[EXERCISE MATERIALS Boundary: Start]
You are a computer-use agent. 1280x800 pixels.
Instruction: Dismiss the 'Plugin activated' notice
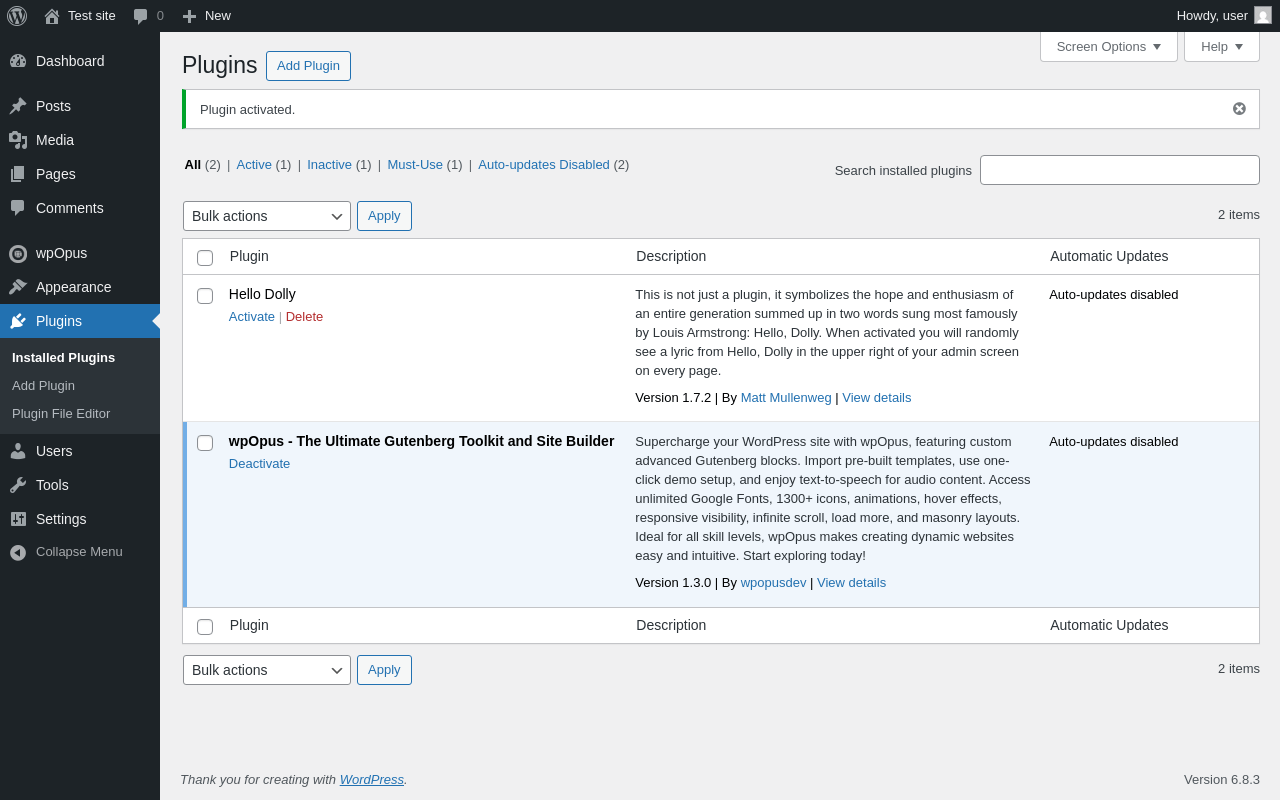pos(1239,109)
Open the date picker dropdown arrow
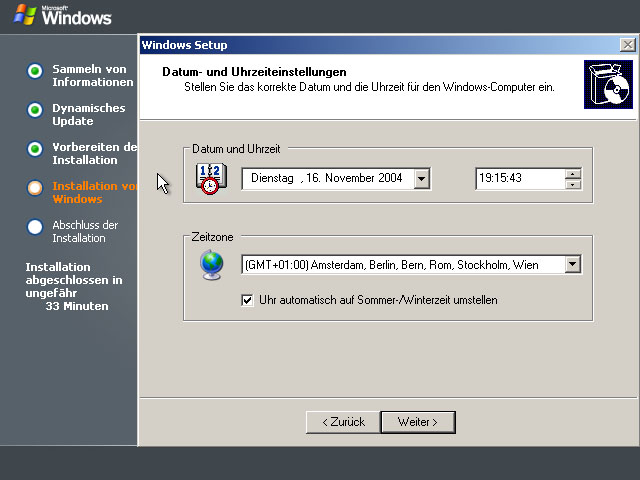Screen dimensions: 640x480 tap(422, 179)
[EXERCISE MATERIALS Boundary: End]
» PROBLEM DETAILS:
Exactly the lines from the one holding "Instruction: Dismiss the" through the last line of the entries, both included, are to be duplicated; leave the pictures out.

» TASK SOLUTION:
Instruction: Dismiss the 'Plugin activated' notice
pos(1239,109)
Open the date picker dropdown arrow
Screen dimensions: 640x480 tap(422, 179)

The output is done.